A simple example of  moving to a more general setting  is given by the real and complex numbers.  Initially, complex numbers were treated with some scepticism.  Ultimately though, by generalising real numbers to complex numbers, a range of fundamental concepts became simpler and more natural.  To state just one, an $n$th degree polynomial has precisely $n$ roots (counting multiplicities) over the complex field,  but possibly fewer over the real field.

Derivation

Journal papers using measure-theoretic probability often start by saying, “Let $(\Omega,\mathfrak{F},\mathbb{P})$ be a probability space”.  This section endeavours to derive (or re-discover) this formalism.

The Outcome ($\omega \in \Omega$)

At least for an engineer, it is benign to assume that even if a variable or process is random and not observed directly, it still has a true and actual outcome in every experiment. For the purposes of measure-theoretic probability, it is convenient (and unrestrictive) to assume that the outcomes of a series of bets placed by a gambler are known beforehand to Tyche, the Goddess of Chance. Formally, the actual outcome is denoted by a point $\omega$ drawn from the set of all possible outcomes $\Omega$.

If the experiment consists of just a single coin toss, $\Omega$ might contain just two elements, say $\Omega = \{H,T\}$.  (There is no reason why $\Omega$ could not contain more elements; they would merely be deemed to occur with probability zero.  While this might be a silly thing to do when the set of possible outcomes is finite, there are sometimes advantages in choosing $\Omega$ larger than it needs to be in the infinite case, such as when working with stochastic processes.)

Rarely though is a single toss of a coin interesting.  Normally, the coin is tossed two or more times.  It is important that $\Omega$ contains as many outcomes as necessary to describe the full sequence of events.  So if the coin is tossed twice and only twice, it suffices to choose $\Omega = \{HH,HT,TH,TT\}$. Generally though, one would want to allow for the coin to be tossed any number of times, in which case $\Omega$ would contain all possible infinitely-long sequences of Heads and Tails.  (This is denoted $\Omega = \{H,T\}^\infty$.)

The Probability of the Outcome ($\mathbb{P}$)

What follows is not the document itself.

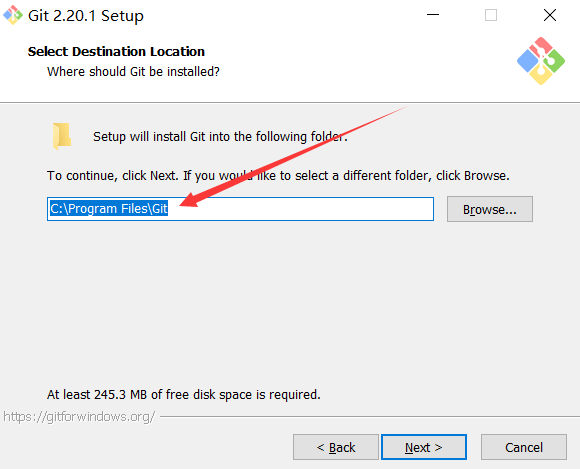Cancel the Git installation
This screenshot has height=469, width=580.
click(524, 447)
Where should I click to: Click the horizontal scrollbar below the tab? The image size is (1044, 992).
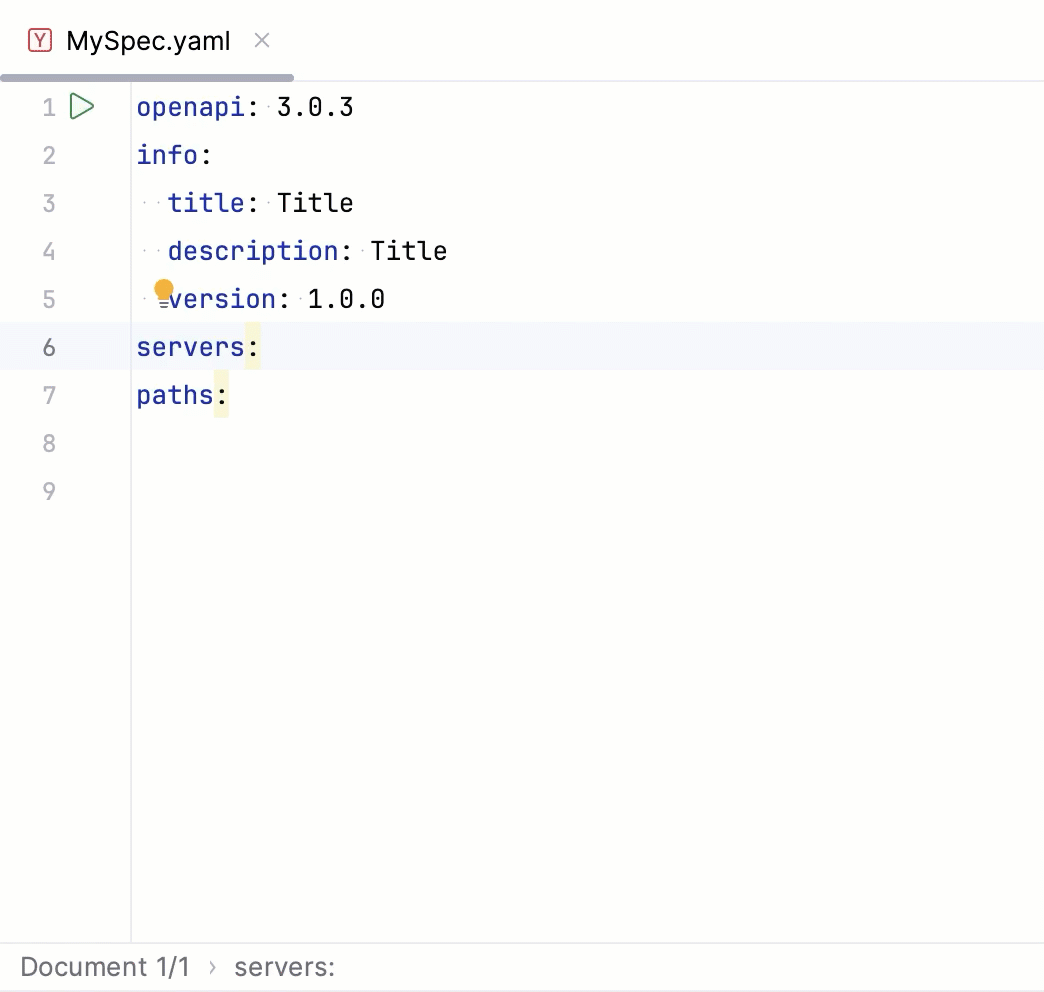pyautogui.click(x=146, y=77)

We must somehow characterise the fact that Tyche will choose some outcomes $\omega \in \Omega$ more frequently than others.  If $\Omega$ is finite, there is an obvious way to do this.  We could simply define $\mathbb P$ to be a function from $\Omega$ to the set of real numbers between $0$ and $1$ inclusively, the latter denoted by $[0,1]$. This generally does not work though if $\Omega$ consists of an infinite number of elements.  To see why, assume Tyche will choose a number uniformly between $2$ and $3$.  Then we may take $\Omega = [2,3]$.  We would be forced to assign a probability of zero though to any particular outcome $\omega \in \Omega$. Therefore, there is not enough information to deduce that the probability of Tyche choosing a number in the set $[2.1,2.2]$ is precisely the same as the probability of choosing a number in the set $[2.8,2.9]$, for instance.

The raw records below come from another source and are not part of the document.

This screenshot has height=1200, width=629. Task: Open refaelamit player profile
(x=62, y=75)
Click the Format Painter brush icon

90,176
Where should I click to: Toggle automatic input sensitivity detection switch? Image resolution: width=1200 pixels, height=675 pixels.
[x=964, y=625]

Going to the other extreme, we may be tempted to solve the problem by defining the probability of occurrence of any conceivable set of outcomes.  So for instance, we can define $\mathbb{P}([2.1,2.2]) = 0.1$ and $\mathbb{P}([2.8,2.9]) = 0.1$, and indeed, for any interval from $a$ to $b$ with $2 \leq a \leq b \leq 3$ we can define $\mathbb{P}([a,b]) = b-a$. Notice that now, we have made $\mathbb P$ a function which takes a subset of $\Omega$ and returns a number between $0$ and $1$. So strictly speaking, we must write $\mathbb P(\{2.5\})$ and not $\mathbb P(2.5)$ for the probability of occurrence of an individual element of $\Omega$ .

Superficially, this is ok. However, it does not work for two reasons.

1. How can we define the value of $\mathbb P(A)$  for an arbitrary subset $A$ of $\Omega$ when for some sets, it is not even possible to write down a description of them?  (That is, there are some subsets of the interval $[2,3]$ which we cannot even write down, so how can we even write down a definition of $\mathbb P$ which tells us what value it takes on such indescribable sets?)
2. It can be proved that there exist “bad” sets for which it is impossible to assign a probability to them in any consistent way.

It is very tempting to elaborate on the second point above.  However, my experience is that doing so distracts too much attention from the original aim of understanding measure-theoretic probability. It is therefore better to think that even if we could assign a probability to every possible subset, we do not want to because it would cause unnecessary trouble and complication; surely, provided we have enough interesting subsets to work with, that is enough?

Therefore, ultimately we define $\mathbb P$ as a function from $\mathfrak F$ to $[0,1]$ where $\mathfrak F$ is a set of subsets of $\Omega$ which we think of as (some of) the “nice” subsets of $\Omega$, that is, subsets of $\Omega$ to which we can and want to assign probabilities of occurrence. Roughly speaking, $\mathfrak F$ should be just large enough to be useful, and no larger.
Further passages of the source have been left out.